As already indicated, techniques for printing Li-ion battery electrodes may have limitations. Indeed, in flexography, the surface capacities obtained in a single go are low. Further, the pressures used for the different transfers with inks formulated with electronically-conductive polymers are low (from 10 to 50 N) and strongly depend on the hardness of the polymer of the printing plate.

The area capacity is also strongly dependent on the anilox roll loading capacity, that is, on the shape and on the depth of the patterns present thereon. In the best conditions of transfer, of surface energy differences between the ink and the different rolls, the quantity of transferred ink is at best one quarter of the quantity of ink present on the anilox roll.

In the case of rotogravure, the quantity of transferred ink typically is at best half the quantity of ink present on the roll.

Although prior art has inks for the printing of Li-ion battery electrodes, the latter are not satisfactory. Indeed, the active material is often associated with an additional polymer to ease its forming. Further, certain binders such as PVDF require adding a highly polar polymer (PVA) to reach a surface tension adapted to printing techniques. This last solution remains unsatisfactory, the PVDF/PVA mixture being unstable.

The present invention relates to a stable aqueous ink, having a viscosity which enables to improve the printing of electrodes of Li-ion batteries by flexography, rotogravure, or screen printing.

SUMMARY OF THE INVENTION

The Applicant has developed an aqueous ink for the printing of electrodes, with a formulation comprising an electronically-conductive polymer binder further enabling to increase the surface tension of said ink. This ink enables to improve the different transfers during the printing process, as well as the bonding of the electrode to the current collector.
★ ★ ★ ★ ★ ★ ★
**Required actions**
1. Answer these questions from the printing ink excerpt:
(a) What range of pressures is used for the transfers with inks formulated with electronically-conductive polymers?
(b) In rotogravure, how much ink is transferred at best?
(c) What does a binder such as PVDF need added to it to reach a surface tension suited to printing techniques?
2. Reproduce word for word the stretch of the printing ink excerpt from "The present invention" through "or screen printing.".
3. Do these statements agree with the printing ink excerpt? Answer yes or no for each and quote the words that decide it.
(a) In flexography, the best-case transfer is half the ink present on the anilox roll.
(b) The PVDF/PVA mixture is stable.
(c) The ink the invention relates to is aqueous.

**Given information**
★ ★ ★ ★ ★ ★ ★
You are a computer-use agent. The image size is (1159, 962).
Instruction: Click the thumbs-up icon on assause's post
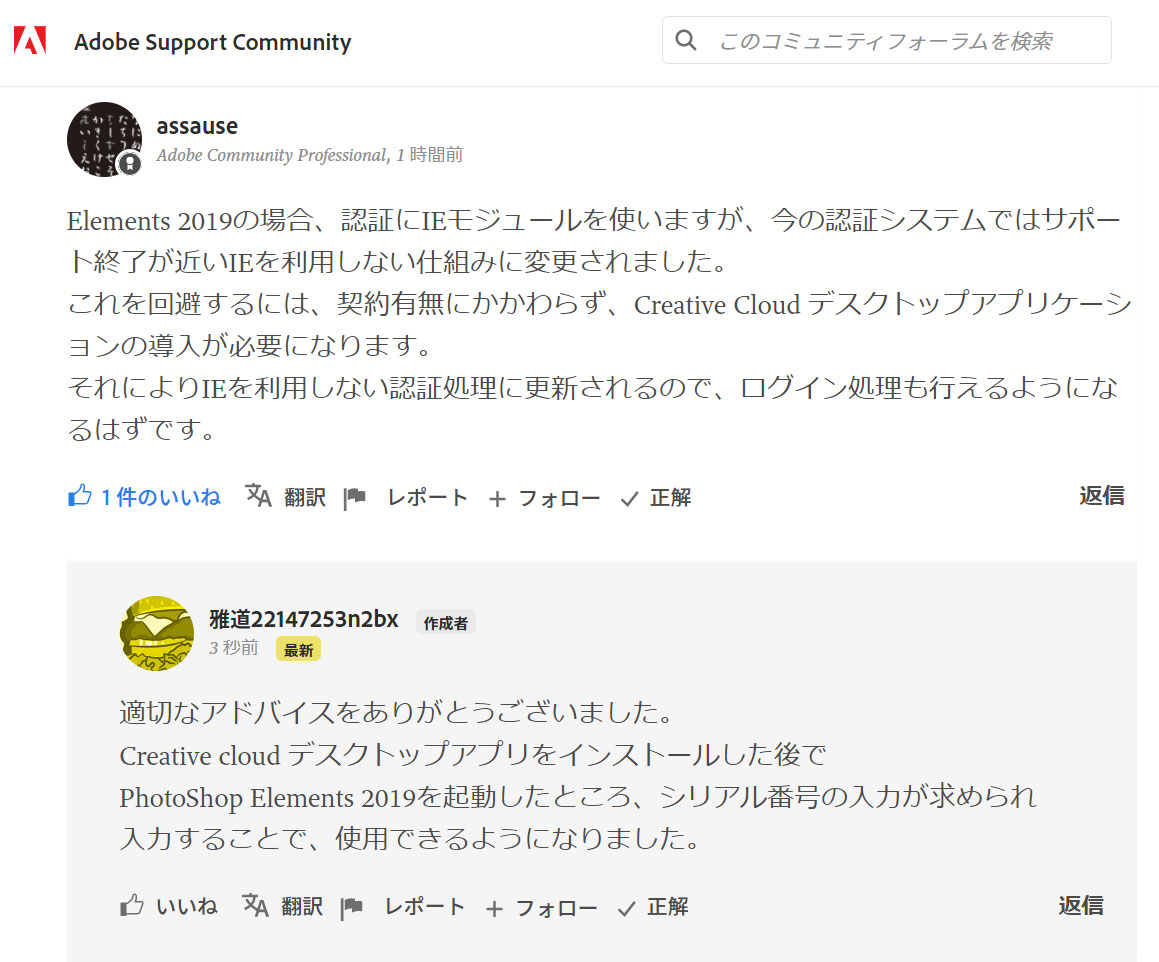coord(80,495)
★ ★ ★ ★ ★ ★ ★
**Solutions per task**
1.
(a) From 10 to 50 N.
(b) Half the quantity of ink present on the roll.
(c) A highly polar polymer (PVA).

2.
The present invention relates to a stable aqueous ink, having a viscosity which enables to improve the printing of electrodes of Li-ion batteries by flexography, rotogravure, or screen printing.

3.
(a) No: "the quantity of transferred ink is at best one quarter of the quantity of ink present on the anilox roll."
(b) No: "the PVDF/PVA mixture being unstable."
(c) Yes: "The present invention relates to a stable aqueous ink"